The “law of bursting reservoirs.”

Those who have been over to Johnstown and witnessed the operations that are going on at this writing, of trying to loosen an enormous mass of debris and get through it by the use of dynamite, every other means having failed, will be ready to accept the contrary conclusion and admit that water can do a great deal of mischief and pile up a great mass of earth, stones, trees, houses, railway locomotives, cars, human bodies and whatnot in a very few minutes, and make the pile very deep and the mass very solid if it only tries. If those dynamiters would cease their work, some future geologist might discover in that pile of debris another Neanderthal skull.

But this brings us to the law of the case. What is the responsibility of a corporation or person who collects on his land a vast body of water, and does not sufficiently restrain it as to prevent its being turned loose by means of an extraordinary freshet upon the unsuspecting inhabitants below? The general answer would be that the authors of such mischief are liable on the principle of negligence. That answer is good enough, if the judge will only turn them over to a common jury. In the hands of twelve good and honest men such a rule of law will answer every practical purpose. But unfortunately we have judges who think that on questions of ordinary care and questions of what is reasonable and unreasonable in practical life one legal scholar (although a poor one) knows more than twelve practical men in the jury box. So that the law tries to give an answer; and what answer has it given? The best answer that has ever yet been given was given in one of the best considered cases which ever went through the courts of England. That answer was given by Justice Blackburn in his judgment in the Court of Exchequer Chamber in the great case of Fletcher v. Bylands:

We think that the true rule of law is that the person who, for his own purposes, brings on his lands and collects and keeps there anything likely to do mischief if it escapes must keep it in at his peril, and if he does not do so is prima facie answerable for all the damage that is the natural consequence of its escape. He can excuse himself by showing that the escape was owing to the plaintiff’s default; or perhaps that the escape was the consequence of vis major, or the act of God.

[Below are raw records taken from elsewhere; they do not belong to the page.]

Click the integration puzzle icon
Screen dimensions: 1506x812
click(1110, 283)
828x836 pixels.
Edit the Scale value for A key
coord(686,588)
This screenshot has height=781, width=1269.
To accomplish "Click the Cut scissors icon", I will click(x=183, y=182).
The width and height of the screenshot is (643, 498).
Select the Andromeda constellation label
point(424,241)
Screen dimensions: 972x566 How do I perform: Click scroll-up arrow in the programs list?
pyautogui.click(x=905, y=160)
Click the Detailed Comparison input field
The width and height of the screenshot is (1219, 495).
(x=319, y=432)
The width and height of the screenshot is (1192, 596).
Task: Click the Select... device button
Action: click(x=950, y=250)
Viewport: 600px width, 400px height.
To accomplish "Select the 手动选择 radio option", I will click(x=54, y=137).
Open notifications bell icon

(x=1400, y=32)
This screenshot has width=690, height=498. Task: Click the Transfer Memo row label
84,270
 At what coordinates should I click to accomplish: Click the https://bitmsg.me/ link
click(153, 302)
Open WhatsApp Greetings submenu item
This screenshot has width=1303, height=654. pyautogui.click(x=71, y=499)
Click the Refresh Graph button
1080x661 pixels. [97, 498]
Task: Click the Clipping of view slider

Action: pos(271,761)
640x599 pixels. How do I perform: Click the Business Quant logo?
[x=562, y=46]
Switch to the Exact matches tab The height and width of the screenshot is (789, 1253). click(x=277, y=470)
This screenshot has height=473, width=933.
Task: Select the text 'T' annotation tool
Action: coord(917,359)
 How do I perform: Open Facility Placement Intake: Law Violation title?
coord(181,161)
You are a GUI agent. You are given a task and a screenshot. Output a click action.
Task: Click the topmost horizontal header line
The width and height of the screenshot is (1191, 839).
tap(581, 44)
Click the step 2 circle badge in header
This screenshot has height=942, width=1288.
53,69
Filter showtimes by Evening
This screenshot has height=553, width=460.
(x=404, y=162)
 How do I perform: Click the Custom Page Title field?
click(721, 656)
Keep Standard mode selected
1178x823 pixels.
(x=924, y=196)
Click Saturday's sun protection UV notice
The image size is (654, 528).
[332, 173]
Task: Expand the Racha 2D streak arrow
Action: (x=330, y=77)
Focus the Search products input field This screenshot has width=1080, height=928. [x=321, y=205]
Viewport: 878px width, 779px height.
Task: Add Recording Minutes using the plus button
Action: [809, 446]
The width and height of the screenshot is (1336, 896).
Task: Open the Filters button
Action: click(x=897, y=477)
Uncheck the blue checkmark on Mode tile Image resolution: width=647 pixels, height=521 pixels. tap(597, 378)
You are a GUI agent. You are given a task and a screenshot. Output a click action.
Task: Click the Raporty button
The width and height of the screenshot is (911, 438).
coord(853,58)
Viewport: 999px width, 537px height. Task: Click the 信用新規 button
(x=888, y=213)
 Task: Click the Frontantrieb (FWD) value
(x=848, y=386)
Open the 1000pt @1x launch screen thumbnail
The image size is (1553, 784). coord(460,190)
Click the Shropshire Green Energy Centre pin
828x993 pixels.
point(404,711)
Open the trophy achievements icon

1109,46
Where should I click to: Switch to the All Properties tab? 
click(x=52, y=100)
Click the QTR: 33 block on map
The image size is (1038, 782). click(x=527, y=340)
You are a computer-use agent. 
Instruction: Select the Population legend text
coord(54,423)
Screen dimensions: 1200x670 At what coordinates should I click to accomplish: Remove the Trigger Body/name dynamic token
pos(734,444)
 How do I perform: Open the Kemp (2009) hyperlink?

This dictum was approved in the same case in the House of Lords, and must be accepted as the law of England upon this question. It has been, in terms, adopted by several American courts, though denied by some. It is good enough for the practical purpose of charging with damages a company of gentlemen who have maintained a vast reservoir of water behind a rotten dam, for the mere pleasure of using it for a fishing pond, to the peril of thousands of honest people dwelling in the valley below. It is enough that they are prima facie answerable. That takes the question to the jury. The jury will do the rest. They can be safely trusted to say whether or not it was the plaintiff’s default, that is the fault of some poor widow in Johnstown, whose husband and children were drowned while she was cast ashore and suffered to live. They can also be trusted to say whether it was in consequence of a vis major, or the act of God. A jury of Pennsylvania Lutherans, Reformed Dutch, Presbyterians, Methodists, Baptists, or Catholics will not take readily to the attempt to cast the responsibility of such a catastrophe from the shoulders of the fine, rich gentlemen who owned the fishpond and the rotten dam to the shoulders of God.

About This Text

From an article in The American Law Review. The editors of this influential law journal—which had recently included Oliver Wendell Holmes—took up the “law of bursting reservoirs” shortly after the Johnstown flood in Pennsylvania. The South Fork dam held back the pleasure lake of the South Fork Fishing and Hunting Club, which counted as members Andrew Carnegie, Henry Frick, and Andrew Mellon. On May 31, 1889, the dam broke; more than two thousand people died in the ensuing flood. Bodies were found as far away as Cincinnati and as late as 1911. No lawsuit against the club was successful and no damages were ever paid.